Cargando con las culpas del mundo (verano y cambio climático)
«No hace falta ser adivino para suponer, después de la dura experiencia del último año y medio, que la normalidad que tanto añoramos no volverá en mucho tiempo, puesto que se ha convertido en poco menos que una quimera en esta época de incertidumbres»
Raro verano éste. Tan extraño que hasta los Juegos Olímpicos -que finalmente sí que se celebraron- no han sido como los de antes. Desangelados. Con ... medallas, pero escaso brillo. Fútbol sin apenas público. Y un Barcelona en el que ya no juega Messi. Va a tener razón la consejera de Sanidad de la Junta cuando expresa sus dudas respecto a que la «nueva normalidad llegue en septiembre» e incluso no descarta la posibilidad de que entonces sobrevenga una «sexta ola» de la pandemia. Mientras que todavía no ha terminado la quinta. De modo que esperemos que no sea así, ya que -además- parece que los contagios afectan a un sector de población cada vez más joven.
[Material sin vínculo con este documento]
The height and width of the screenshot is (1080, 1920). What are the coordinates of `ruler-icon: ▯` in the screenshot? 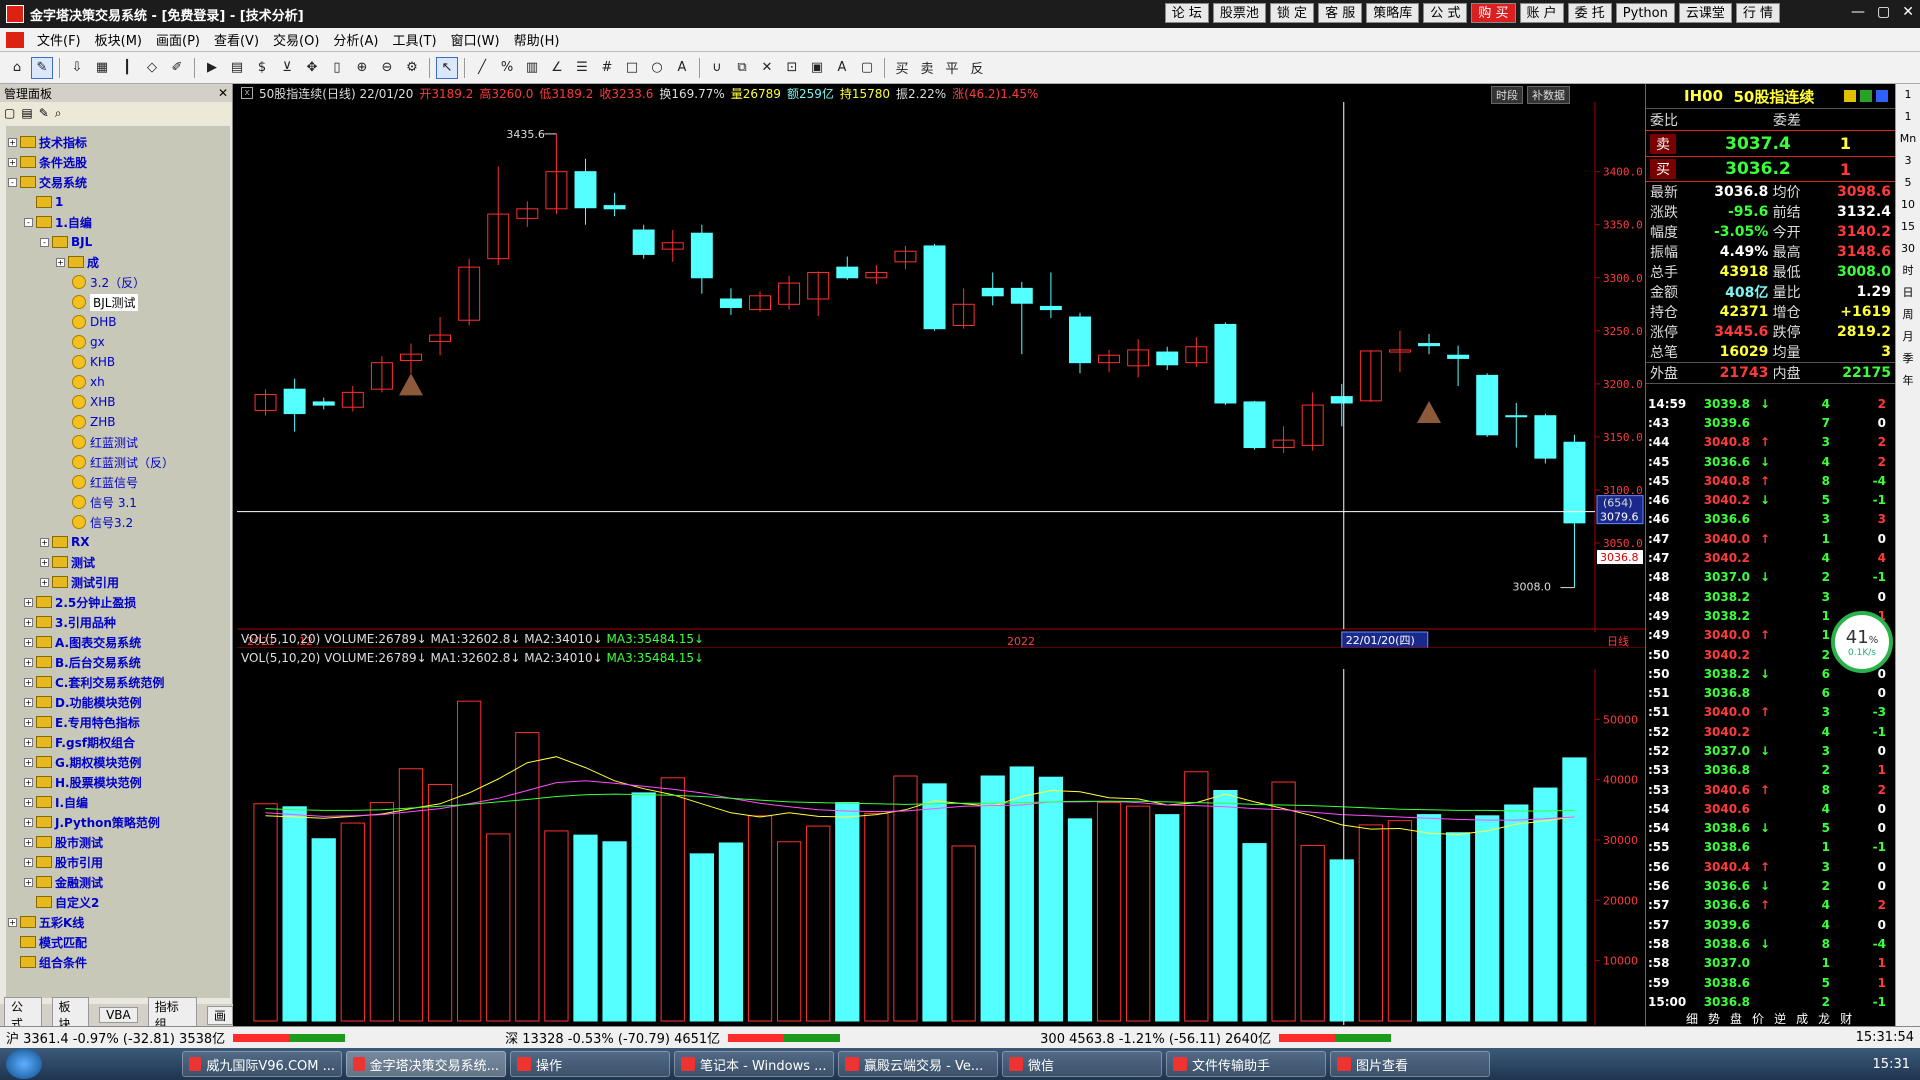 It's located at (337, 68).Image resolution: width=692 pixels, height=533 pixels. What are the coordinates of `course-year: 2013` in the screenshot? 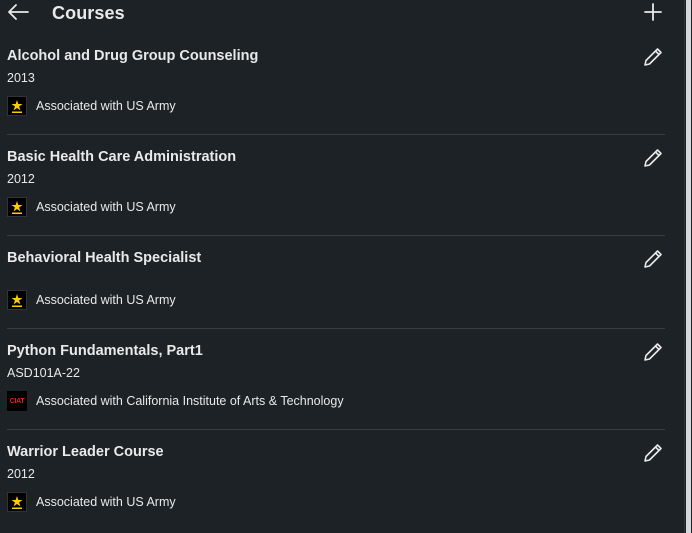 It's located at (21, 78).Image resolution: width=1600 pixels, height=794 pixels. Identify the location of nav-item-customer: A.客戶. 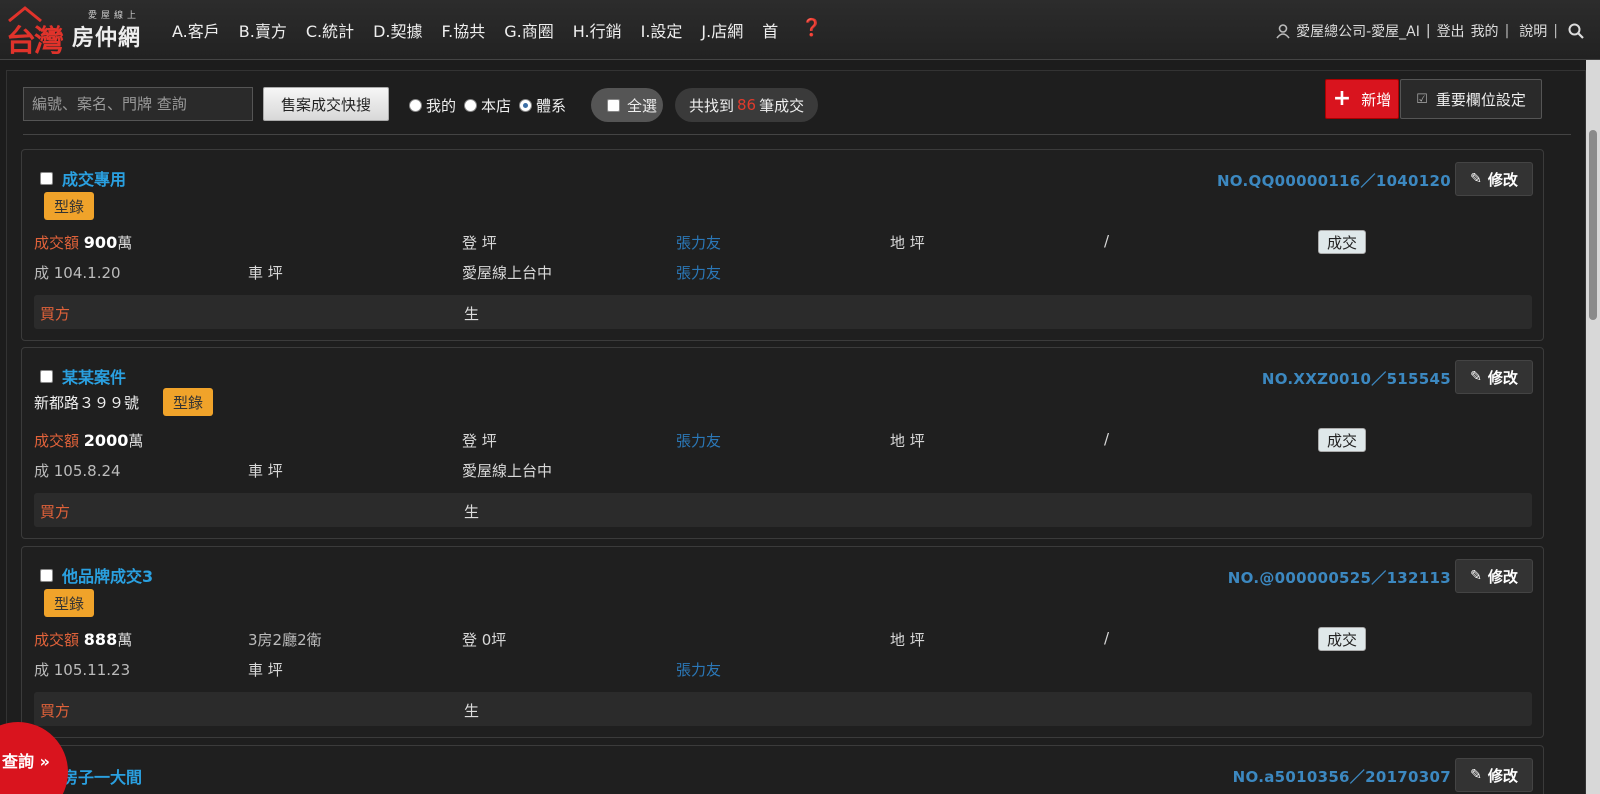
(196, 30).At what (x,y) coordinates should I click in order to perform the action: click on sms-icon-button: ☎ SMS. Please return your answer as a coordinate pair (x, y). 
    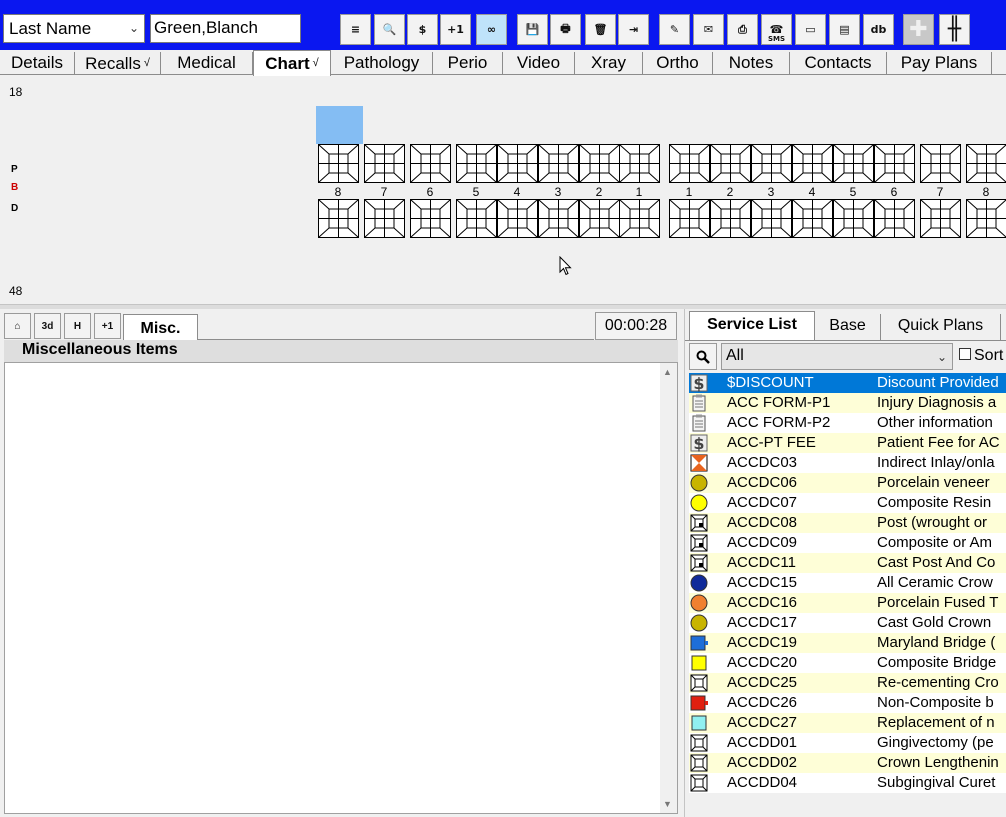
    Looking at the image, I should click on (776, 30).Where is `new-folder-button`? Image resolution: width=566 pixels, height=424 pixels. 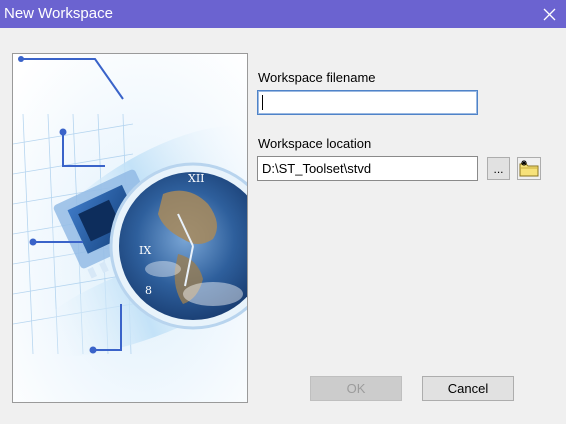
new-folder-button is located at coordinates (529, 168).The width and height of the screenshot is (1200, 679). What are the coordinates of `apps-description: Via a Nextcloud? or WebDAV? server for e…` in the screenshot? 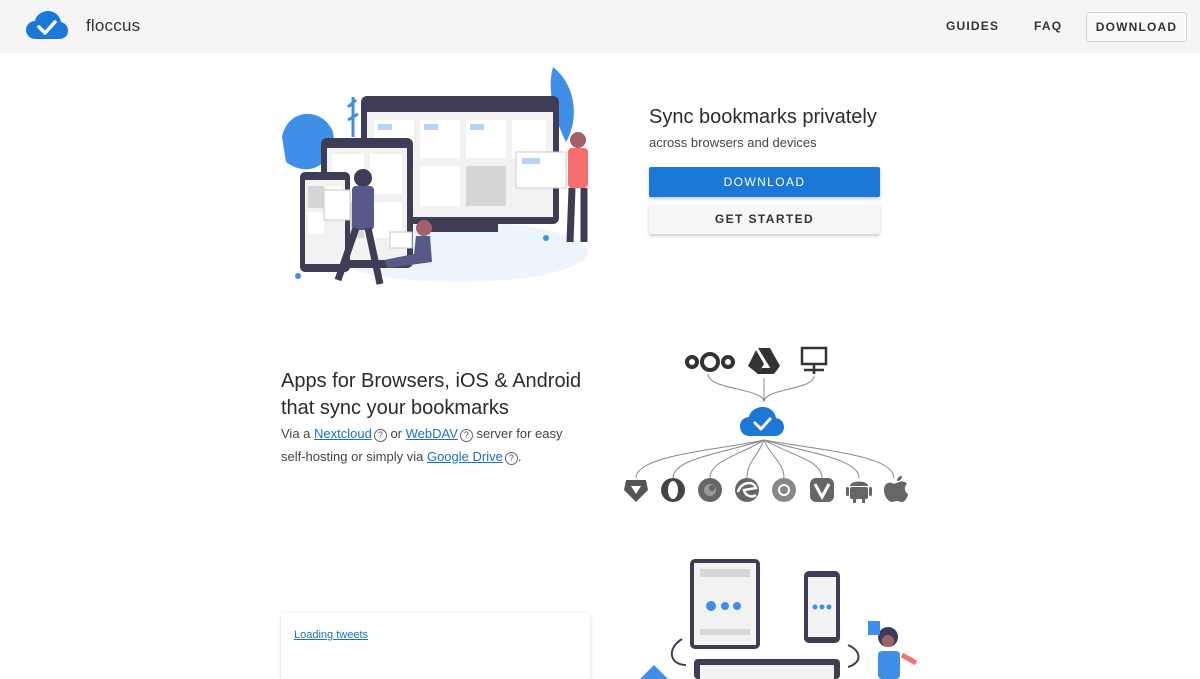 It's located at (441, 445).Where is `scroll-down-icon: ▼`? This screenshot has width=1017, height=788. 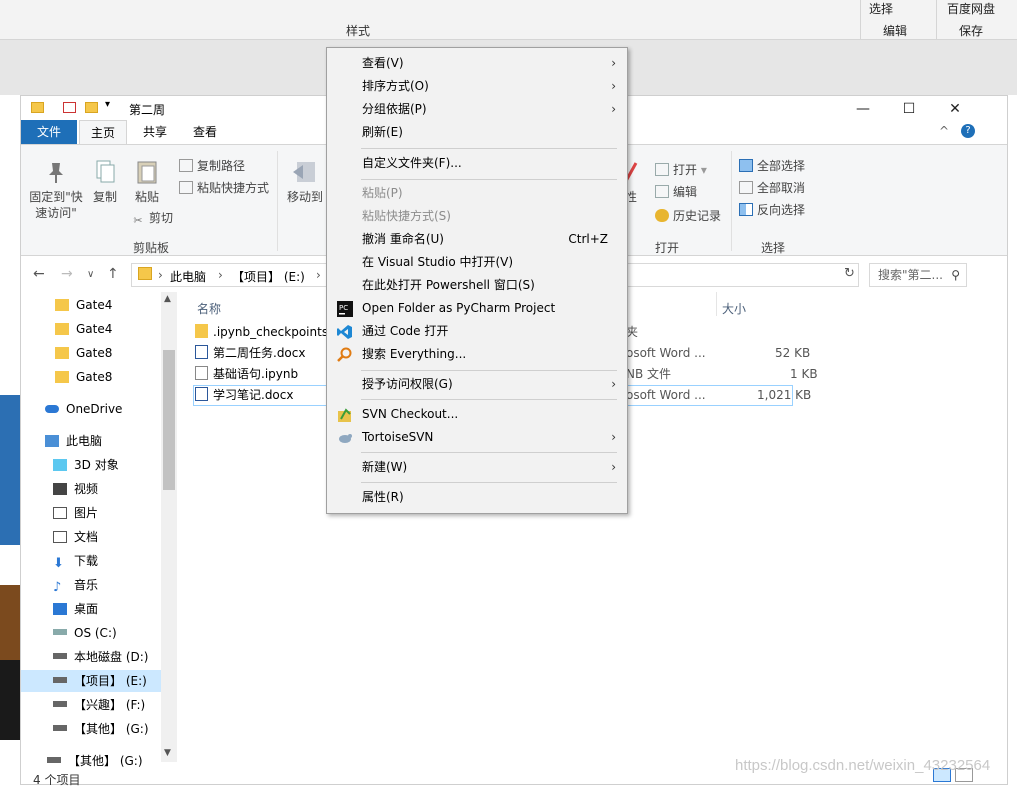 scroll-down-icon: ▼ is located at coordinates (168, 753).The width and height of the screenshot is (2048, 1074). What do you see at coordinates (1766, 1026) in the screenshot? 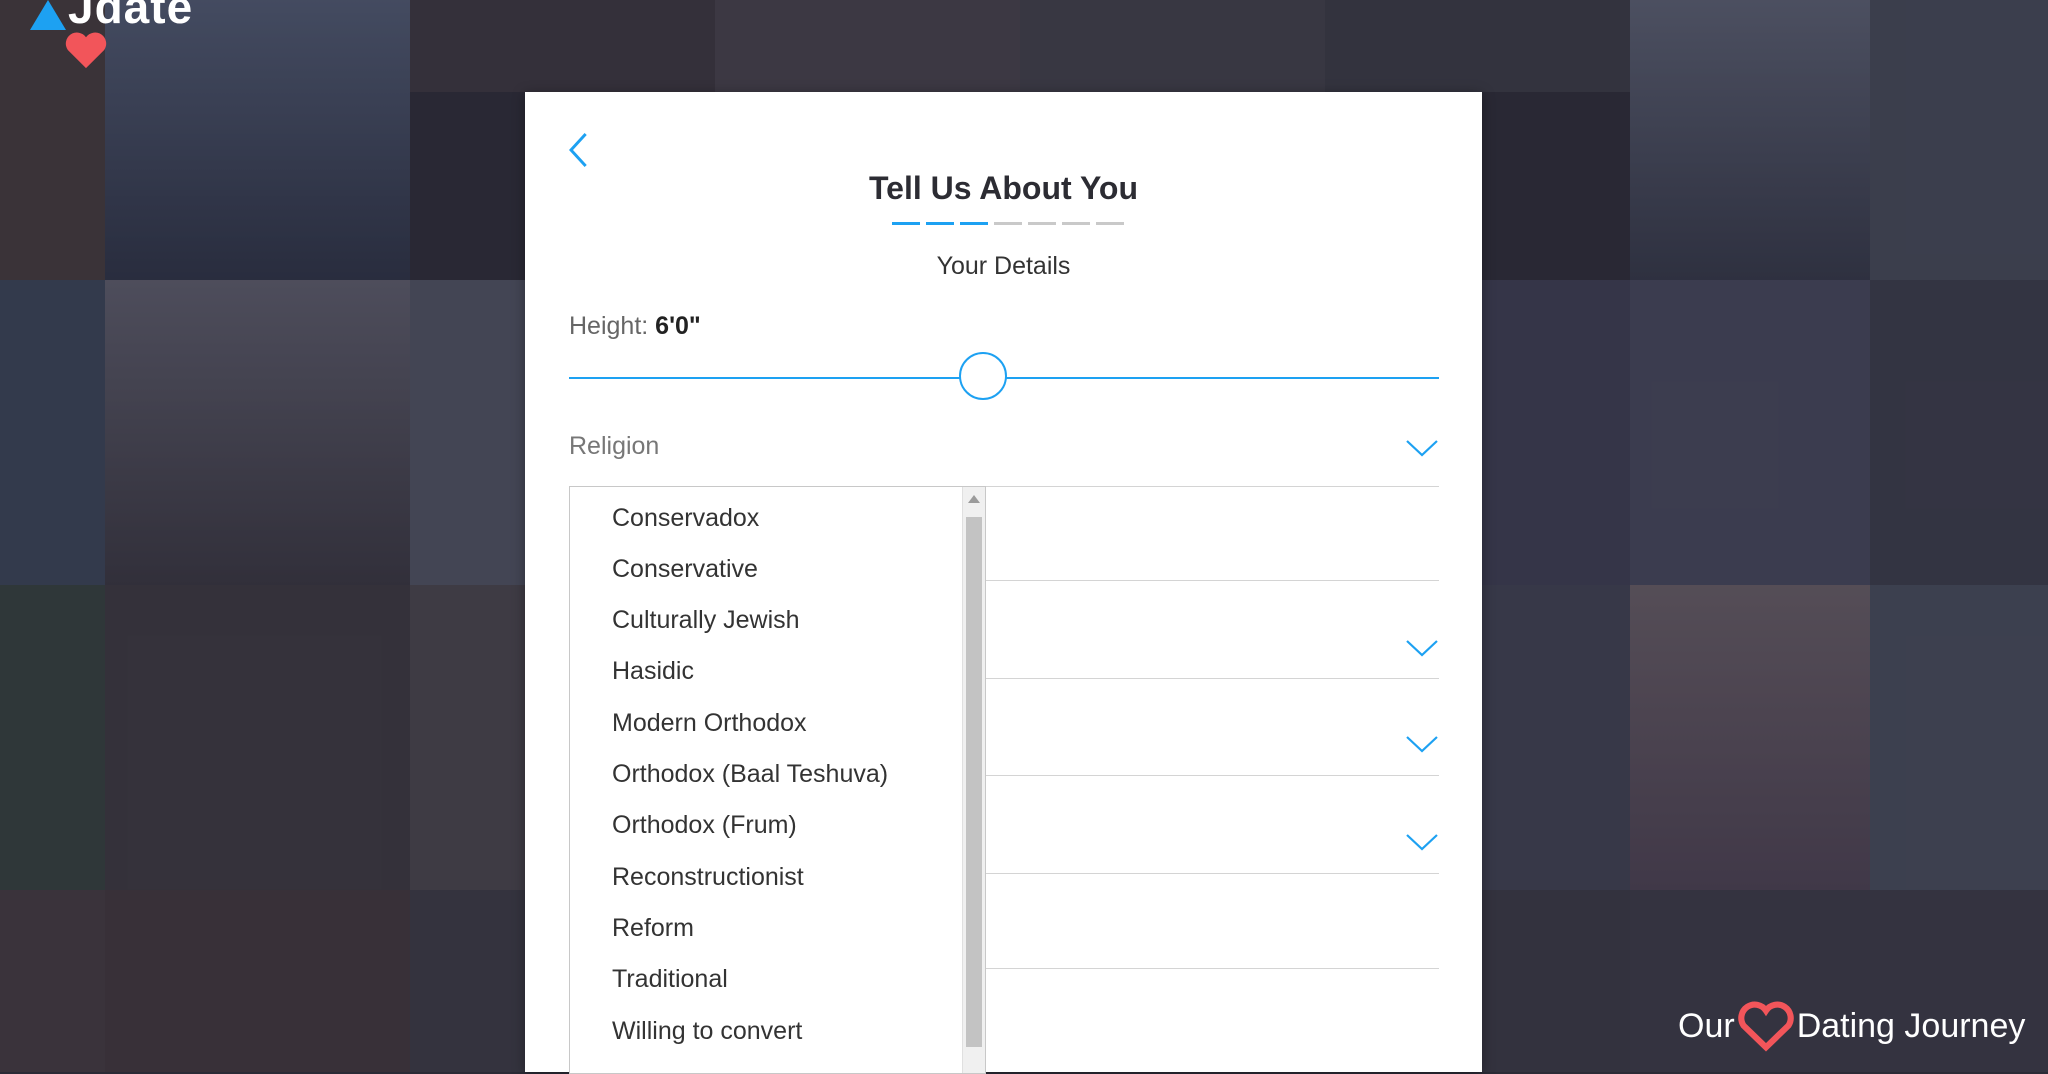
I see `heart-outline-icon` at bounding box center [1766, 1026].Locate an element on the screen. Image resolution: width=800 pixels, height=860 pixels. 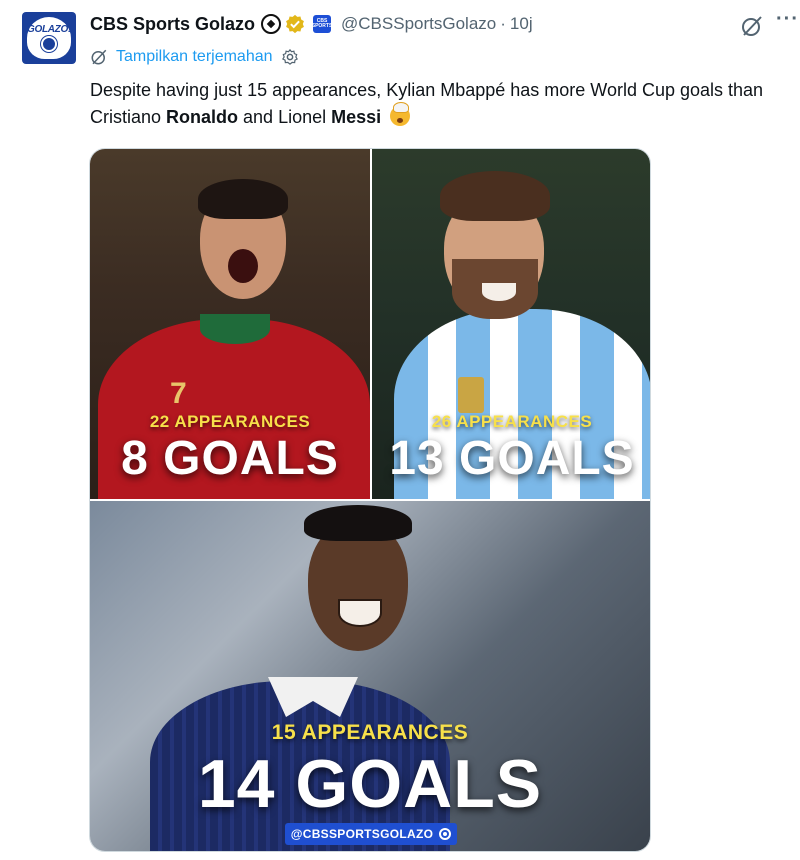
gear-icon is located at coordinates (290, 57).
Porque no hace falta ser adivino para suponer, después de la dura experiencia del último año y medio, que la normalidad que tanto añoramos no volverá en mucho tiempo, puesto que se ha convertido en poco menos que una quimera durante esta época de incertidumbres. También el verano está resultando algo atípico en su bochorno, si bien en Castilla y León no apretaron demasiado los calores en los últimos meses, dado que -como suele ocurrir en la meseta- la temperatura bajaba bastantes grados por la noche. Sin embargo, en esta semana pasada la noticia ha sido una ola de calor que persistirá hasta la siguiente. Sofocos y sudor como corresponde a un agosto que recuerda levemente los de antaño. A pesar de que -según dicen- en algunos lugares de la Península se alcanzarán temperaturas absolutamente inéditas, aun para este periodo del año. Y surge la pregunta: ¿Qué es ya lo normal y qué no? En materia de grados centígrados y de cualquier otra cosa.
El verano tiene esa facultad de asemejarse a sí mismo como ninguna otra estación; de mostrarse como si hubiera permanecido inmóvil y clavado en el sol; como si todos los veranos fueran un solo verano. Y de transmitir sensaciones que creíamos desaparecidas o evocar recuerdos antiguos. Pues verano es libertad. Noches cómplices, sangrías dulces, primeros bailes y besos. Una eterna verbena de luces y energía. Cuando éramos niños, fue en verano que aprendimos a jugar al escondite con las sombras, a perder el miedo. Y, aunque nos encontráramos bajo la opresión de una dictadura, fue también en sus mañanas cálidas que comenzamos a confiar en nosotros mismos o enfrentar sin recelos el futuro.
Hoy en día, hay lo que a veces parece un sospechoso afán de altos organismos -como la ONU, la OMS o el Fondo Monetario Internacional- por mantener atemorizado al personal. A menudo se nos anuncian catástrofes globales, crisis económicas, lluvias, sequías y plagas. Como en ocasiones se ha señalado, quizá cierta gente se haya vuelto 'conspiranoica' en tal contexto, puesto que produciría -al fin y al cabo- más impresión de seguridad pensar que los desastres que nos aquejan se deben a unos pocos y malvados millonarios (queriendo imponernos un nuevo orden mundial), que el descubrir que vamos a la deriva en lomos del caos más completo. O que nos hallamos ante un 'nuevo orden del caos'.
En cualquier caso, vemos que en algunos reportes se insiste en la responsabilidad del ser humano ante desafíos universales como el cambio climático. Y, más allá de la realidad de unas políticas o unos sistemas de explotación que deterioran irreversiblemente al medio ambiente, debe convenirse que determinadas aseveraciones son, al menos, discutibles. Así, aquélla -muy repetida durante los últimos días- que deriva de un reciente informe de la ONU y concluye que «el cambio climático es culpa de la humanidad».
Ello puede resultar perjudicial, no porque mueva a rectificar viejas y equivocadas ideas de desarrollo o de progreso (lo cual estaría muy bien), sino en la medida que arroja encima de la humanidad entera -sin distinción- un pesado lastre de culpabilidad y temor: tanto sobre los que agreden a la naturaleza como sobre quienes se esfuerzan en conocer sus secretos y protegerla. Lo que constituye un peso o condena inmerecidos para éstos. Pero, principalmente, nos aboca a un rumbo -marcado por el sentimiento de culpa- que apunta en dirección contraria a la fe en el avance humano y nuestro compromiso con la libertad.